O projeto é ambicioso, mas não demove o seu ideólogo, que o explica de forma simples: “Como temos uma escola profissional e uma outra através da ARCA, o objetivo é fazer o desenvolvimento desta área de resposta, concretamente, a reabilitação ortopédica através da formação de pessoas para a construção de próteses ortopédicas. E este é o curso que vai iniciar-se no próximo ano letivo na ARCA, que é uma escola profissional. Então, teremos o Centro de Reabilitação Profissional de Coimbra (CPRC), com uma unidade de reabilitação, mas também uma unidade de formação profissional. Por outro lado, faremos uma aposta constante na investigação, isto é, na organização de seminários, congressos e publicações, onde entra a nossa parte cultural. E aqui falamos também no desenvolvimento de talentos. Depois, é necessário um CAO para as atividades de quem frequenta o CRPC, em que teremos ocupação para a inclusão, com pintura, cerâmica, cestaria, jardinagem, etc. Por outro lado, teremos também o apoio à vida independente, com apoio à família, apoio ao domicílio e apoio à residência, para os mais dependentes e que estejam connosco. Dentro deste apoio ao domicílio e à família teremos ainda a criação do empreendedorismo social e sócio-cultural, que é o desenvolvimento de uma incubadora de inovação social. Esta incubadora terá a capacidade de, através de um take-off com o Montepio, podermos desenvolver iniciativas empreendedoras e inovadoras cujo objetivo é criar emprego”.

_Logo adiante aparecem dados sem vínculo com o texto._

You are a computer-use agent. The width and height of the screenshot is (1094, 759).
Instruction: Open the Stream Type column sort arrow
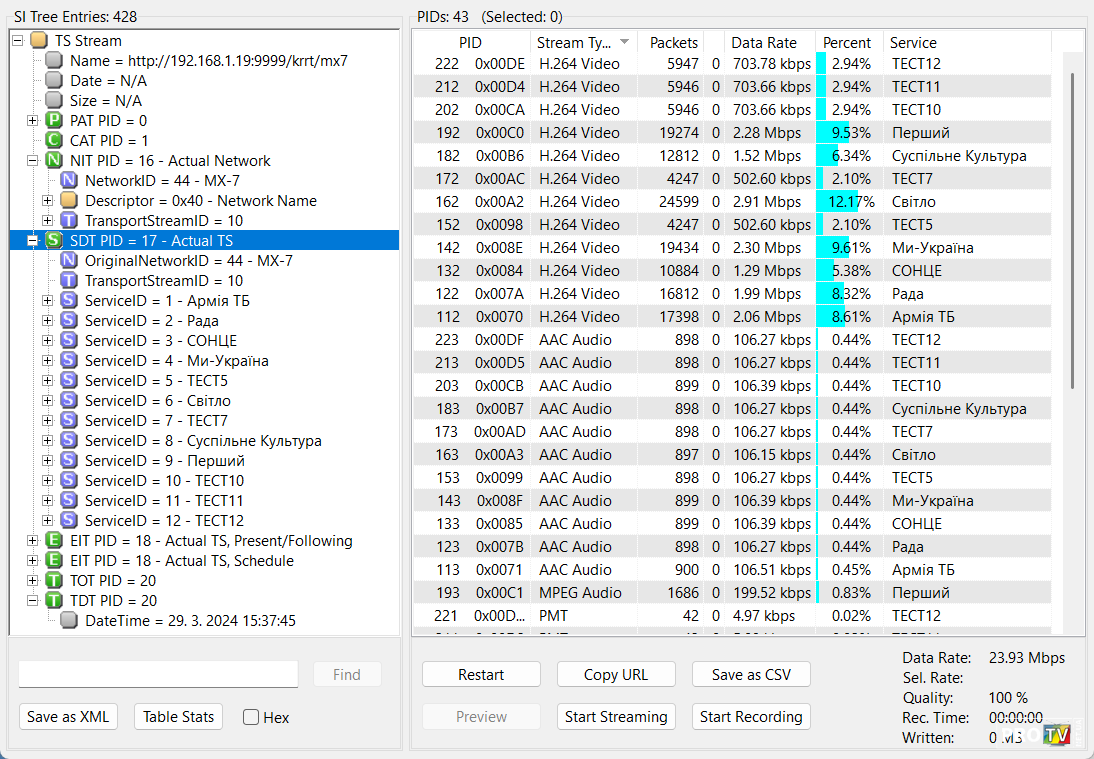pos(625,42)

Para além deste projeto estruturante na área da deficiência e reabilitação, a Fundação pretende ainda implementar o Domus Conimbriga, “um projeto atípico, que é no fundo um espaço residencial, mas que visa recentrar no centro da cidade de Coimbra, o chamado apoio diferenciado”, explica Paulo Santos, acrescentando: “Será uma espécie de Centro de Convívio, Centro de Dia, Centro de Bem-estar, Centro de Atividades, que polariza um conjunto de atividades que visam promover a autonomia e a estimulação cognitiva e motora, mas também a inter-relação entre os pares, promovendo a dignidade humana”.
Para começar a ser uma realidade, o Domus Conimbriga espera apenas que se efetue a assinatura da escritura do terreno que foi atribuído à Fundação num “concurso camarário em que foi opositora juntamente com outras instituições e que se diferenciou pelo projeto de funcionamento e grande qualidade”.
Apostando numa exploração com baixos custos, a estratégia da Fundação passa ainda por “criar algo que crie receitas-extra para benefício de todos os utentes”, para além garantir que “todos os setores tem que ser sustentáveis para que as iniciativas sejam cada vez melhores”, argumenta Paulo Santos, acrescentando: “Criámos aqui uma máquina que, fruto das grandes atividades da educação, da saúde, da ação social, do desporto e da cultura, permitiu criar uma transversalidade de respostas que visam apoiar a infância, a idade de crescimento e a idade adulta. E estamos a projetar isto para nos próximos 25 anos termos capacidade para ter resposta para 450 pessoas. O nosso sonho é termos aqui um espaço maior, porque, em Coimbra, a cobertura em termos de lares é muito baixa, ou seja, não há lares”.